**Gestellte Aufgabe:** Gib die Daten vom Anfang bis einschließlich der Zeile mit "Verify/Look up Account is" wortgetreu wieder. Lass dabei die Bilder weg.

**Datenauszug:**
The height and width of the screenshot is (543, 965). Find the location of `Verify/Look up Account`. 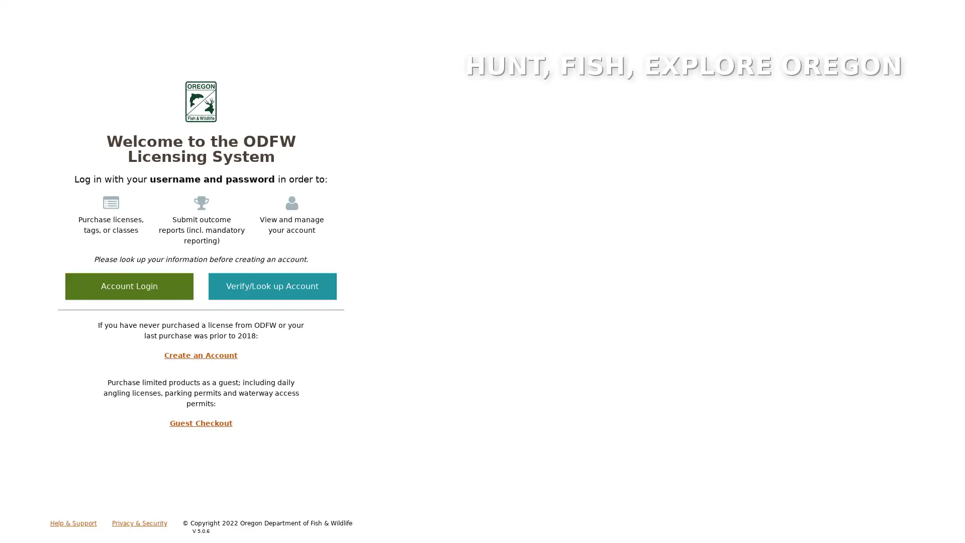

Verify/Look up Account is located at coordinates (272, 286).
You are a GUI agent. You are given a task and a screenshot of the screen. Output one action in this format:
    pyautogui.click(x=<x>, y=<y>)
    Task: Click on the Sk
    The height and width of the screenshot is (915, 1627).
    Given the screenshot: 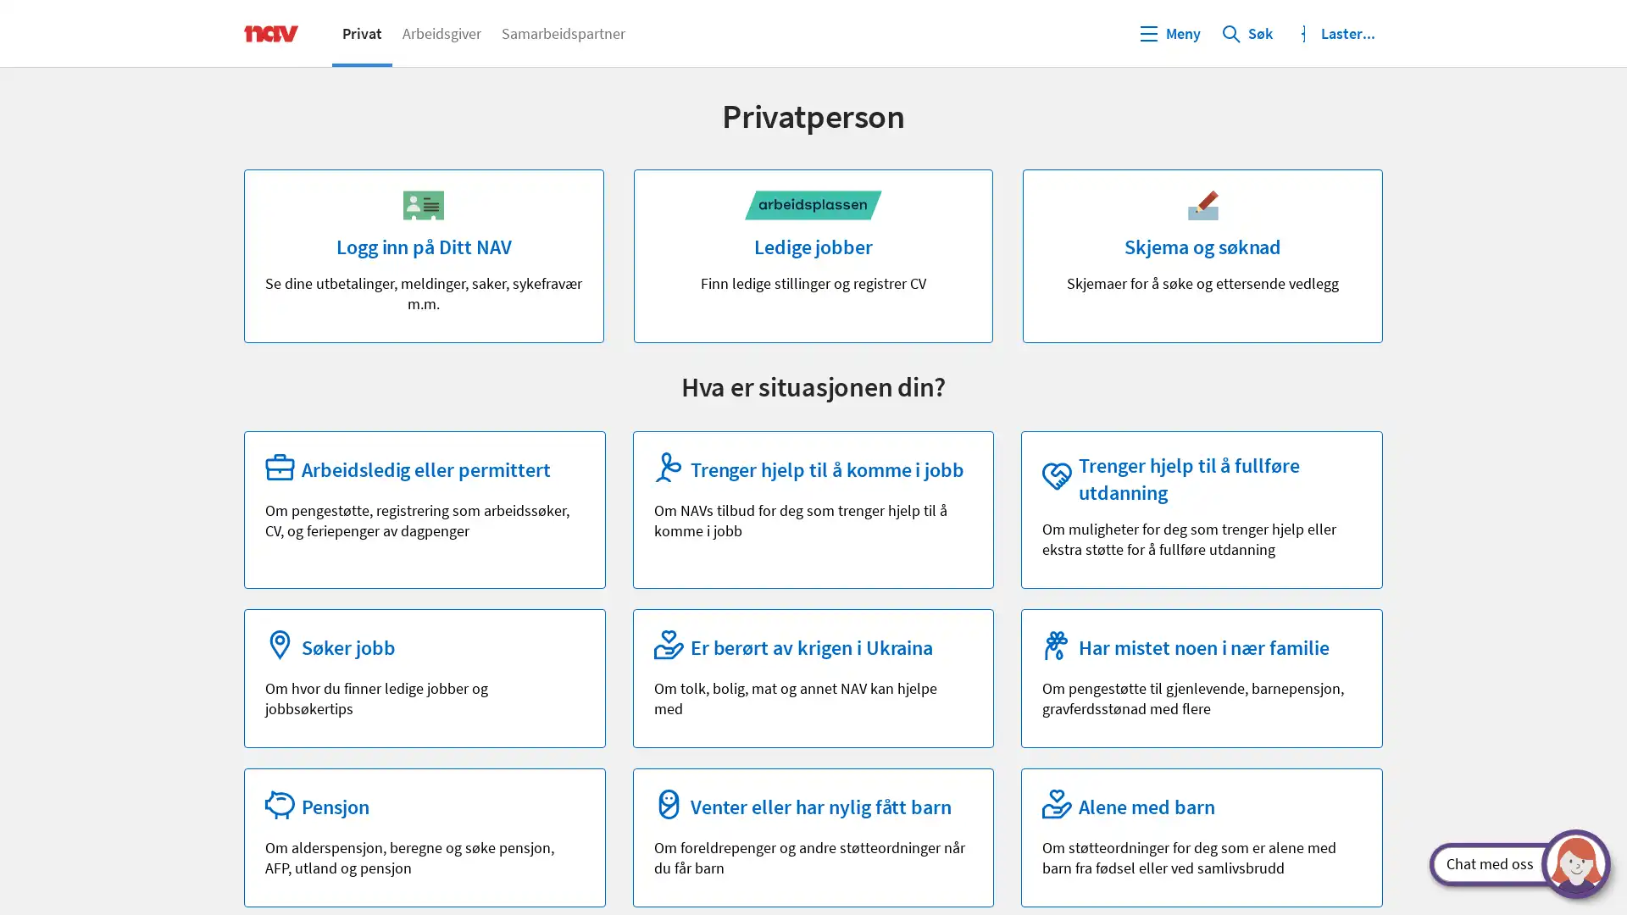 What is the action you would take?
    pyautogui.click(x=1247, y=32)
    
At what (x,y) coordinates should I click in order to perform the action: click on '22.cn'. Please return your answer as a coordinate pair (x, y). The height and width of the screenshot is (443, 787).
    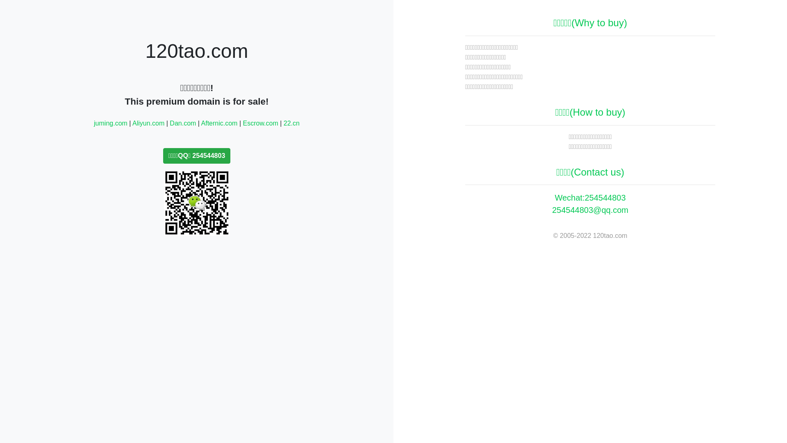
    Looking at the image, I should click on (291, 123).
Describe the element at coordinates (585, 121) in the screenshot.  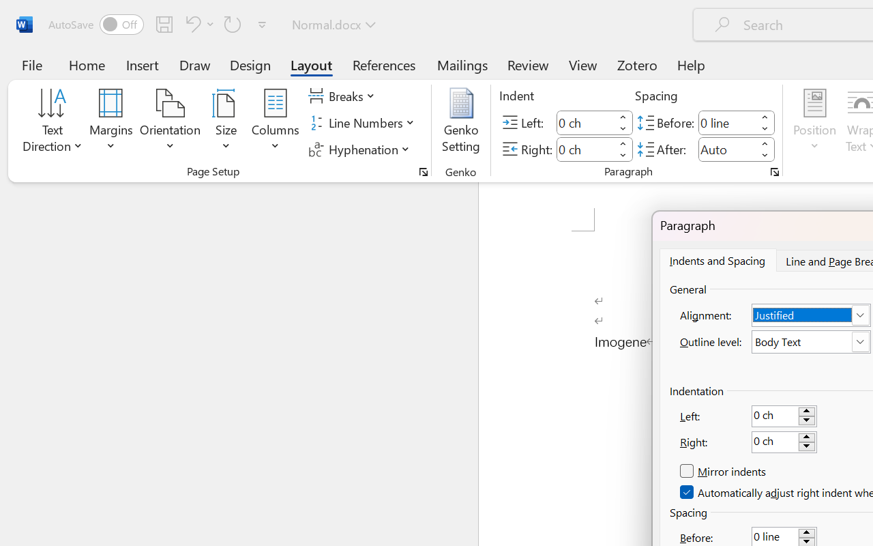
I see `'Indent Left'` at that location.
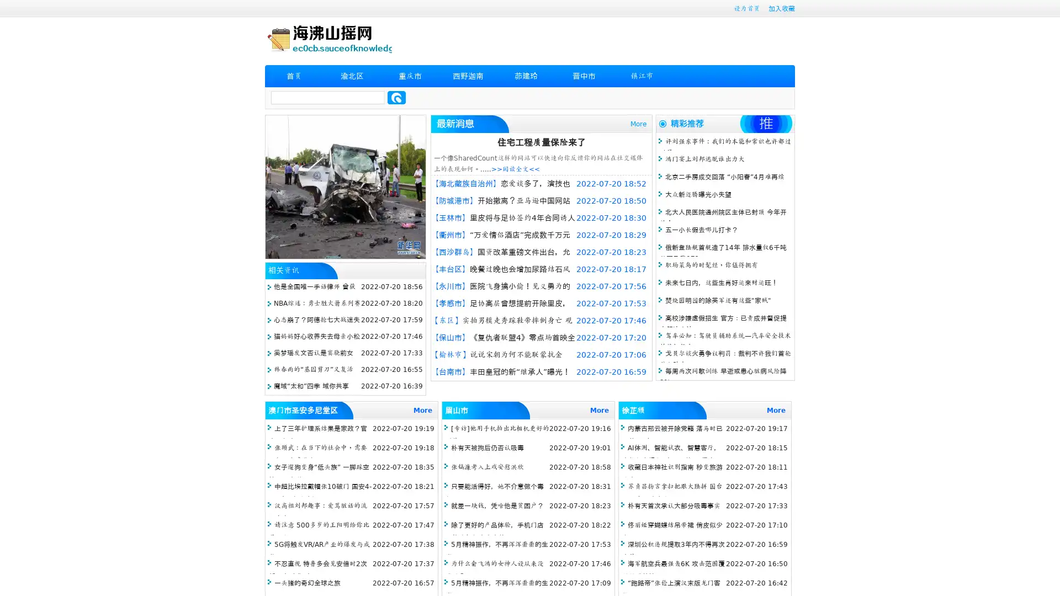  Describe the element at coordinates (396, 97) in the screenshot. I see `Search` at that location.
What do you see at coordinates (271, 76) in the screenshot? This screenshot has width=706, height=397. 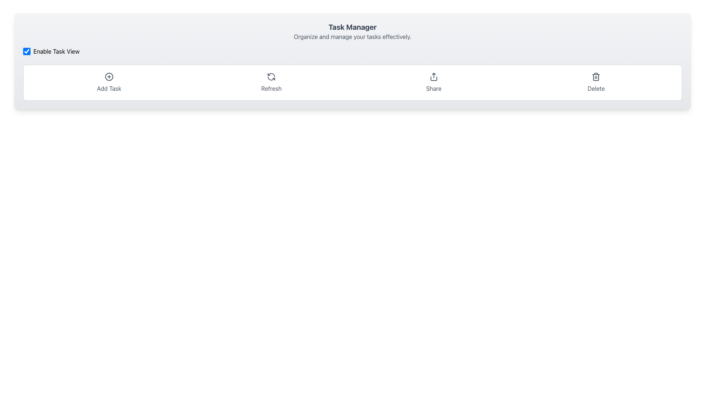 I see `the circular arrow icon representing the refresh action, which is located above the 'Refresh' label in the horizontal toolbar at the top of the interface` at bounding box center [271, 76].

**Lösung der Aufgabe:**
The height and width of the screenshot is (543, 965). Find the location of `Verify/Look up Account`. 

Verify/Look up Account is located at coordinates (272, 286).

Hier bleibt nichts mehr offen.